ACTIVITY
Each record should be output exactly, with every character kept.

EXCERPTED RECORDS
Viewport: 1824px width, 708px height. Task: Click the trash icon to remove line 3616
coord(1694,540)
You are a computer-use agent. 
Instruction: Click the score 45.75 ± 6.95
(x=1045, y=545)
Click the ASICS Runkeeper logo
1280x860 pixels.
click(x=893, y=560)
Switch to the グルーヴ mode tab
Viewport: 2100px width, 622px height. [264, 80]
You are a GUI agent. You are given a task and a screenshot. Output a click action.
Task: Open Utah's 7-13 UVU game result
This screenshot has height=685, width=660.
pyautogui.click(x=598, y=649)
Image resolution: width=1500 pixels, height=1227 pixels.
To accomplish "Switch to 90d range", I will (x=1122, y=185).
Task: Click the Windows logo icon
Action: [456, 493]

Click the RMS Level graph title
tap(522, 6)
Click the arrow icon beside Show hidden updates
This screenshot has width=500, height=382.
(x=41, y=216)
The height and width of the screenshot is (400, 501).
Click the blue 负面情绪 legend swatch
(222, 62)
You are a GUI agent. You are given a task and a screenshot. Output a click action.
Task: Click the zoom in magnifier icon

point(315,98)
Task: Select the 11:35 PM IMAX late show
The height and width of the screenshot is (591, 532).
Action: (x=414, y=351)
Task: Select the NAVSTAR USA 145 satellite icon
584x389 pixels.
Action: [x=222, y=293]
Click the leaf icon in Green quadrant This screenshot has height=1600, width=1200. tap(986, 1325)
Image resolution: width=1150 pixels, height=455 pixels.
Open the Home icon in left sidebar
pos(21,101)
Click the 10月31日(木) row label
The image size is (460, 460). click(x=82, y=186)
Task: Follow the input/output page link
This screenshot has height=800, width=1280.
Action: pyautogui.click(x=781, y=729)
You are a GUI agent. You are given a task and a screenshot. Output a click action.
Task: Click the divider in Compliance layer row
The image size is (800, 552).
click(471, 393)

COMPLETED EXERCISE
Viewport: 1824px width, 708px height. Task: Click the trash icon to remove line 3616
coord(1694,540)
You are a computer-use agent. 
Instruction: Click the score 45.75 ± 6.95
(x=1045, y=545)
Click the ASICS Runkeeper logo
1280x860 pixels.
click(x=893, y=560)
Switch to the グルーヴ mode tab
Viewport: 2100px width, 622px height. [264, 80]
You are a GUI agent. You are given a task and a screenshot. Output a click action.
Task: Open Utah's 7-13 UVU game result
This screenshot has height=685, width=660.
pyautogui.click(x=598, y=649)
Image resolution: width=1500 pixels, height=1227 pixels.
To accomplish "Switch to 90d range", I will (x=1122, y=185).
Task: Click the Windows logo icon
Action: [456, 493]

Click the RMS Level graph title
tap(522, 6)
Click the arrow icon beside Show hidden updates
This screenshot has width=500, height=382.
(x=41, y=216)
The height and width of the screenshot is (400, 501).
Click the blue 负面情绪 legend swatch
(222, 62)
You are a GUI agent. You are given a task and a screenshot. Output a click action.
Task: Click the zoom in magnifier icon

point(315,98)
Task: Select the 11:35 PM IMAX late show
The height and width of the screenshot is (591, 532).
Action: (x=414, y=351)
Task: Select the NAVSTAR USA 145 satellite icon
584x389 pixels.
Action: [x=222, y=293]
Click the leaf icon in Green quadrant This screenshot has height=1600, width=1200. tap(986, 1325)
Image resolution: width=1150 pixels, height=455 pixels.
Open the Home icon in left sidebar
pos(21,101)
Click the 10月31日(木) row label
The image size is (460, 460). click(x=82, y=186)
Task: Follow the input/output page link
This screenshot has height=800, width=1280.
Action: pyautogui.click(x=781, y=729)
You are a GUI agent. You are given a task and a screenshot. Output a click action.
Task: Click the divider in Compliance layer row
The image size is (800, 552).
click(471, 393)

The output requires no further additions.